Traditionally, engineering culture has limited rather than fostered diversity in engineering. To address this persistent issue, we examine how diverse students identify with engineering and navigate the culture of engineering. We define diversity not by making a priori categorizations according to traditional demographic information (e.g., race, gender, sexual orientation, etc.), but instead by investigating the variation in students’ attitudinal profiles on a host of affective measures. Using these measures, we develop an identification of large, “normative” groups of engineers as well as “non-normative” students who emerge as having distinct attitudinal profiles. This mixed methods study investigates the intersectionality of engineering students' personal identities to understand: How do non-normative groups in engineering form an engineering identity and navigate a culture dominated by limited diversity?

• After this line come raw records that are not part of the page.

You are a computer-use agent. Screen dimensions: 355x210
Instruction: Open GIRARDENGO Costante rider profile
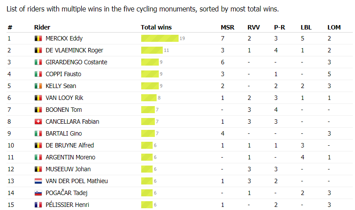76,62
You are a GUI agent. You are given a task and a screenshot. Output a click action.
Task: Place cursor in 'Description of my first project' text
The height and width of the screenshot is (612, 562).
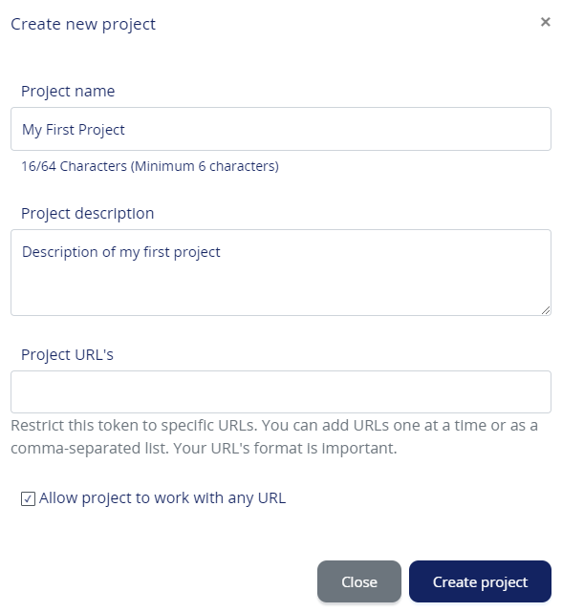pyautogui.click(x=121, y=252)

The focus of this paper is on the first phase this project, in which students' identities, motivation, psychological traits, perceived supports and barriers to engineering, and other background information is being quantitatively assessed. Pilot survey data were collected from participants enrolled in second semester first-year engineering programs across three institutions (n=374). We used topological data analysis (TDA) to create normative and non-normative attitudinal profiles of respondents. As a relatively new and powerful set of analytic methods, TDA clusters variegated data to understand an underlying structure, or topology, which emerges from the data. Our preliminary results show definite patterns which we then break down according to students' self-identified demographics. Additionally, a subset of participants who completed our quantitative instrument were interviewed about their experiences in and identification with engineering (n=7). Initial qualitative data analysis indicate that students who reside at intersectional boundaries of diversity have difficulty finding similar role models in engineering and often find themselves expending additional effort when compared to their peers to establish themselves in both engineering and non-engineering communities. Results of this quantitative and qualitative work were used to further refine the quantitative instrument that is to be used in subsequent phases of the project.

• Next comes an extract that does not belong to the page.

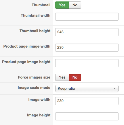This screenshot has width=124, height=125.
Task: Click the Keep ratio dropdown arrow
Action: (x=115, y=89)
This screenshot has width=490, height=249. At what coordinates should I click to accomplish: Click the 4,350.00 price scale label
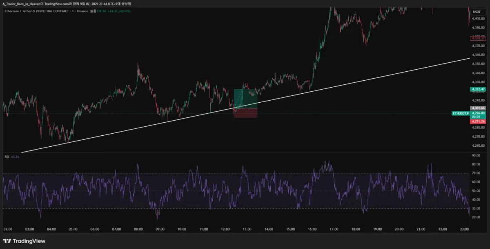478,64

Addressing student perceptions that they do not fit in engineering can begin to staunch the exodus of talented individuals from engineering majors. The use of practical methods in this study to understand students' identities as they relate to engineering can be used to attract more students into engineering. An increase in the number of students in engineering will help initiate a much-needed shift toward a more innovative approaches to engineering solutions than may be develop by traditional “normative” groups. We are refining our quantitative instrument to identify and measure engineering students' attitudinal profiles and the underlying analytic techniques. The next phases of the study will assess the target population of engineering students across four institutions in a large-scale quantitative analysis of students’ attitudinal profiles (n ~ 2000). Once student clusters are established, exemplar students from each will be longitudinally tracked via qualitative interviews to elucidate the ways in which students navigate engineering cultures.